34. The other relevant public policy is that tortfeasors should be required to compensate those damaged by their tortious conduct. This is an important principle and a fundamental feature of civil law.
35. There is, as always, a tension between these competing policies. However it is significant that the presence of Mr Ali’s vehicle involved a breach of the relevant law and the illegality is, unlike for example the case of Delaney [Delaney v Pickett [2011] EWCA Civ 1532] … one that is connected with the circumstances giving rise to the accident. The very presence of Mr Ali’s vehicle on the road was the matter which gave rise to the breach of the criminal law and the breach was not merely coincidental to that presence.
36. In my judgment, allowing a claim for the consequences of a road traffic accident where the presence of the defendant’s vehicle on the road amounts to a breach of the criminal law by reason of its not having a valid MOT and may also be uninsured would in principle be harmful to the integrity of the legal system.
37. It is therefore necessary to go on to consider whether it would be proportionate to deny Mr Ali’s claim, which means the whole of his claim …

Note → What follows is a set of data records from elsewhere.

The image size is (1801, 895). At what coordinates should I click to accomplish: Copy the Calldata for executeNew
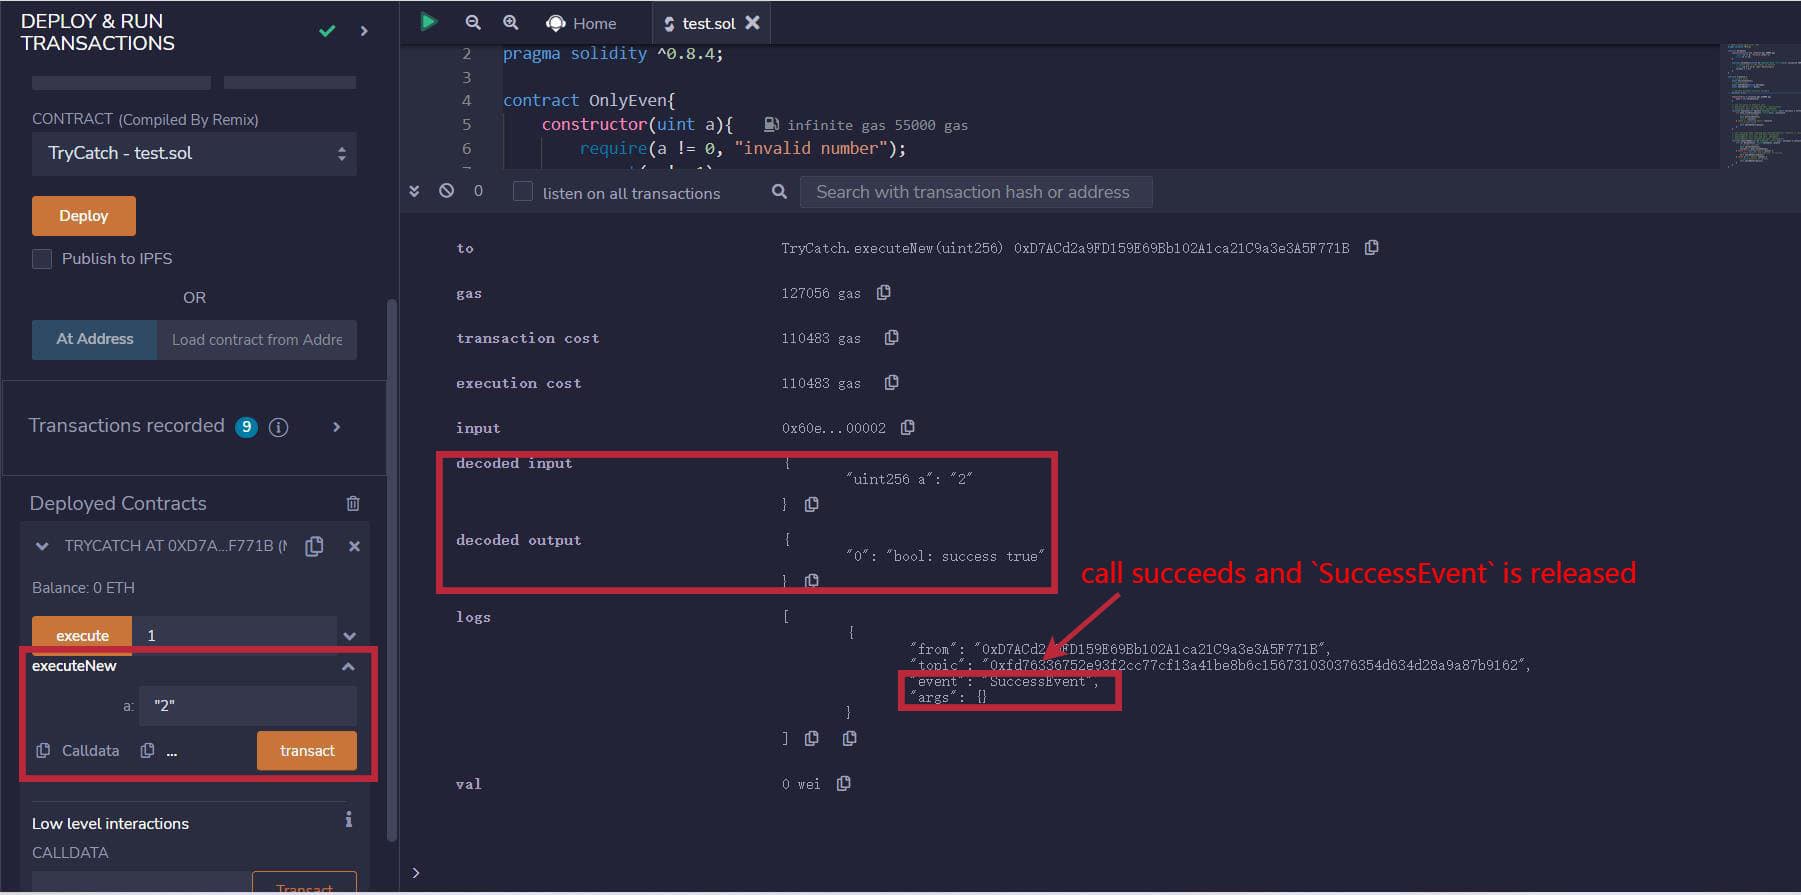(43, 751)
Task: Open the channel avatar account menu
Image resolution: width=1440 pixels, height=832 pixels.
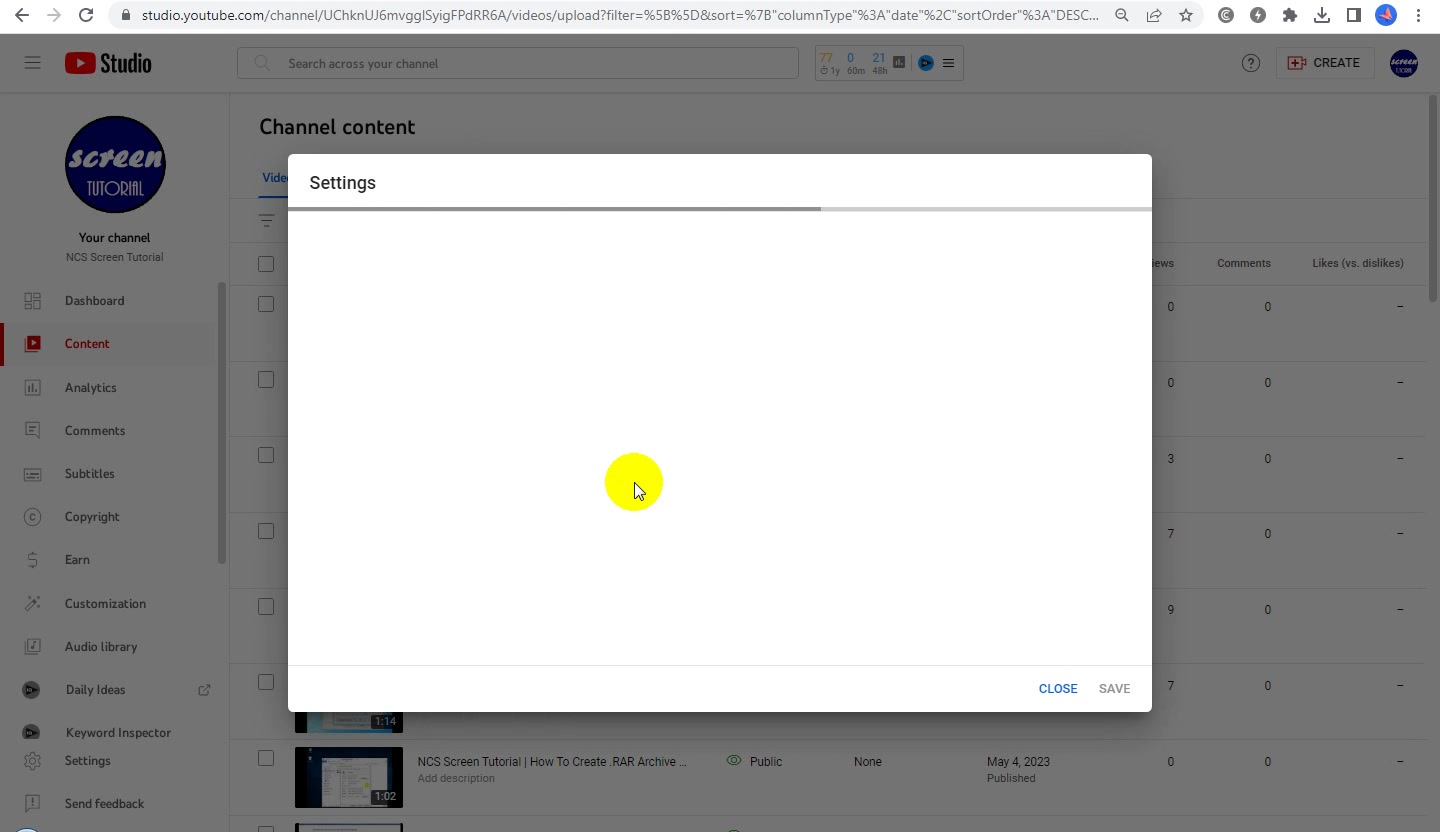Action: coord(1404,63)
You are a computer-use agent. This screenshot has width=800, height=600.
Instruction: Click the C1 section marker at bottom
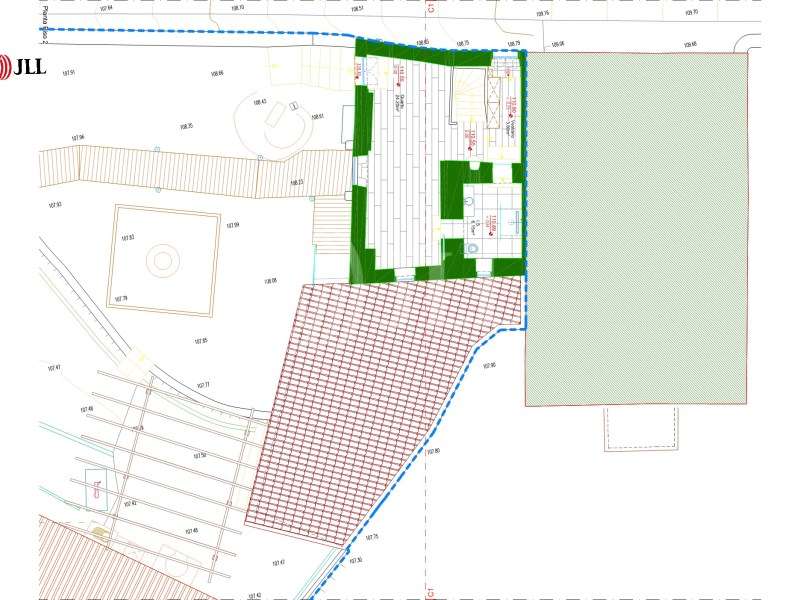point(429,592)
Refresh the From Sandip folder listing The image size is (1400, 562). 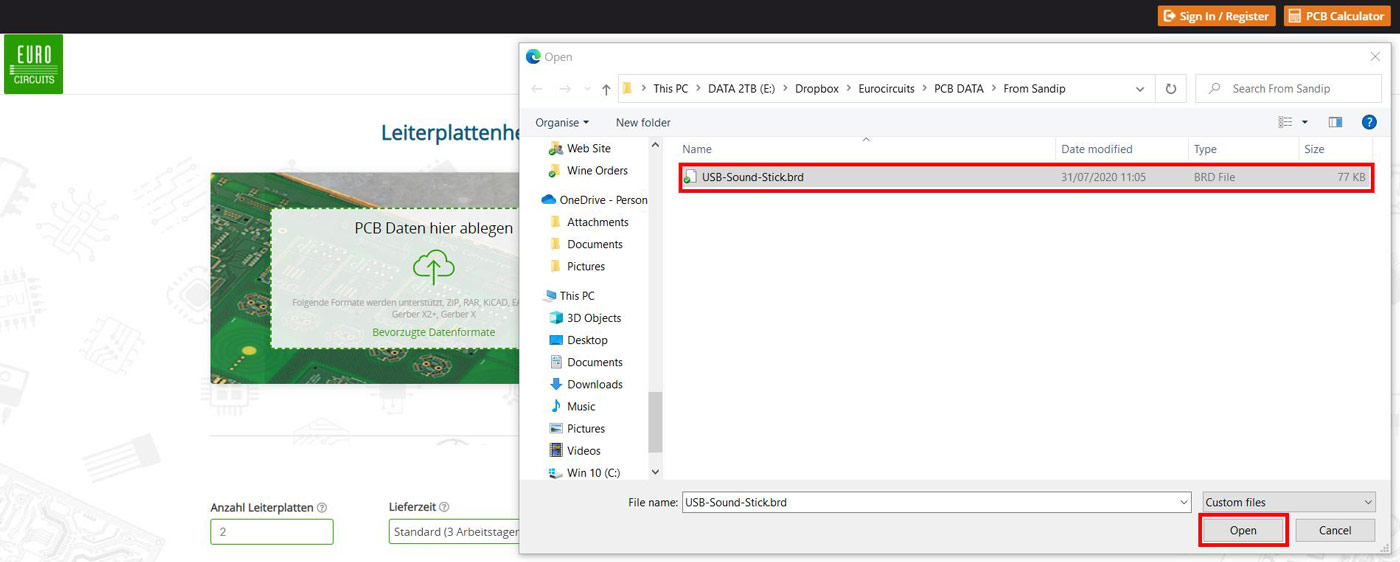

41 . The court is concerned with the integrity of the legal system and it is by reference to that integrity that the issue of proportionality falls to be considered.
42. Mr Cheetham drew my attention to a number of cases post-Patel where the absence of an MOT certificate led to a defence of ex turpi causa succeeding and the court did not regard the denial of a claim in such circumstances as disproportionate. One of those cases involved a credit hire claim for about £145,000. I agree with Mr Cheetham that the sum in issue in this case, in particular in respect of the credit hire, does not of itself mean that denying the claim would be disproportionate.
43. Had it been open to HSF to contend that the illegality in this case extended to insurance fronting, then denying the claim would in my judgment clearly not have been disproportionate. However, I cannot and do not take that into account; to do otherwise would be circumvent the requirement that HSF be restricted to its pleaded case.
44. As I have already noted, Mr Ali has not discharged the burden of proving that in the absence of valid MOT, his insurance remained valid. It is a real possibility that the absence of MOT meant that he was uninsured. However, his vehicle was parked at the time of the accident and as I have observed, there is no evidence that it was otherwise unroadworthy. In my judgment it would be disproportionate in those circumstances to deny his claim by reason of his not having a valid certificate of MOT. The ex turpi causa defence therefore fails.”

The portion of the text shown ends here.